What the experts are saying:
“The rapid rise in mortgage rates has finally paused, largely due to the countervailing forces of high inflation and the increasing possibility of an economic recession,” said Sam Khater, Freddie Mac’s chief economist. “This pause in rate activity should help the housing market rebalance from the breakneck growth of a seller’s market to a more normal pace of home price appreciation.”

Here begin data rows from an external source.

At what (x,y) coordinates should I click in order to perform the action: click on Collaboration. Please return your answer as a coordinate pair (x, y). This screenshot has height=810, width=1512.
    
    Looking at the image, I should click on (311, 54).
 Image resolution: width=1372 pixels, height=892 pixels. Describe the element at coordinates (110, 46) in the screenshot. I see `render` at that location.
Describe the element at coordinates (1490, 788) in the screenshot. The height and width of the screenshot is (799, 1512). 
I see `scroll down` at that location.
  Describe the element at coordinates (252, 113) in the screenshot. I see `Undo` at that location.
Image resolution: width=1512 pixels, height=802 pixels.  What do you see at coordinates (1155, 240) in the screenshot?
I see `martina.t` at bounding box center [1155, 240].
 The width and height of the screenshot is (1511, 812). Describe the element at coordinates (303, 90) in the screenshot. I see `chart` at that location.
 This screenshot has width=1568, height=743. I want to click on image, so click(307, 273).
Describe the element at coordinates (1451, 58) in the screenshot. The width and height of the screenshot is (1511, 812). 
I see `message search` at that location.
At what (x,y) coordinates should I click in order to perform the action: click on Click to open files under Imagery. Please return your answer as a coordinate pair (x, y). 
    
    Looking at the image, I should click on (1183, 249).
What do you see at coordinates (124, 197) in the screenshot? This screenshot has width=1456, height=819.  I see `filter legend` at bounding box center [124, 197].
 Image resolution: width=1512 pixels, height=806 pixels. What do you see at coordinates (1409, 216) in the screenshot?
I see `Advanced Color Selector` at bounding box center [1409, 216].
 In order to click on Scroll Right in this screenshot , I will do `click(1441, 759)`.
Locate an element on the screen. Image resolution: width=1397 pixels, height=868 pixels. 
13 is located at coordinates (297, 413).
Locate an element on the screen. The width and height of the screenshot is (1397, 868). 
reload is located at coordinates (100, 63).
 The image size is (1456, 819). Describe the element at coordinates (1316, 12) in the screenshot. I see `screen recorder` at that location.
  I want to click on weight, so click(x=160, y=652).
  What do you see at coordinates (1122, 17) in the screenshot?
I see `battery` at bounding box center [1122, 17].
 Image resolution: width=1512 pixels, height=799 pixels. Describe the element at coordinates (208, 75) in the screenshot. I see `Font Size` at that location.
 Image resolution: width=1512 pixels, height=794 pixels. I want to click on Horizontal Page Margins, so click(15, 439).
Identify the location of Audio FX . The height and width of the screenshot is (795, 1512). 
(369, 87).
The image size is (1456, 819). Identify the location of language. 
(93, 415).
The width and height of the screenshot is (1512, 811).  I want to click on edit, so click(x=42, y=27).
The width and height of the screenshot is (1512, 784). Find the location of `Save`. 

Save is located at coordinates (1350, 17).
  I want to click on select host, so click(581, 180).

Realtor.com® Manager of Economic Research, George Ratiu, commented, “The Freddie Mac fixed rate for a 30-year loan took a breather in the wake of a three-week 72-basis point ascent, declining to 5.70% this week, mirroring the pullback in the 10-year Treasury. With the drumbeat of a possible recession growing louder, investors have been seeking safer assets, driving bond yields lower again this week. Rising prices are eating into consumers’ paychecks, leaving many Americans with less money for discretionary spending. In addition, with inflation outpacing pay raises, most workers are seeing their income fall behind, further straining the finances of buyers who are also facing higher borrowing costs.
“At the midpoint of 2022, housing markets are clearly headed for a reset, as rising supply is blending with cooling demand. The number of homeowners listing their homes for sales has been growing for two straight months compared with a year ago, bringing more options for homebuyers to choose from. The median home price hit a new record in June, reaching $450,000, a 17% gain from last year. At that price, combined with today’s fixed rate for a 30-year loan, homebuyers are looking at a monthly payment of about $2,100—before adding in taxes, insurance or fees—more than $790 higher than June of 2021. Not surprisingly, this is taking a toll on transactions, and as properties sit on the market longer, the share of those with price reductions is rising. Looking at the next few months, I expect to see further moderation in transactions, followed by a sharper slowdown in price growth. Buyers and sellers will find themselves on more equal footing, a welcome shift after two years of a severely lopsided market during the pandemic,” Ratiu concluded.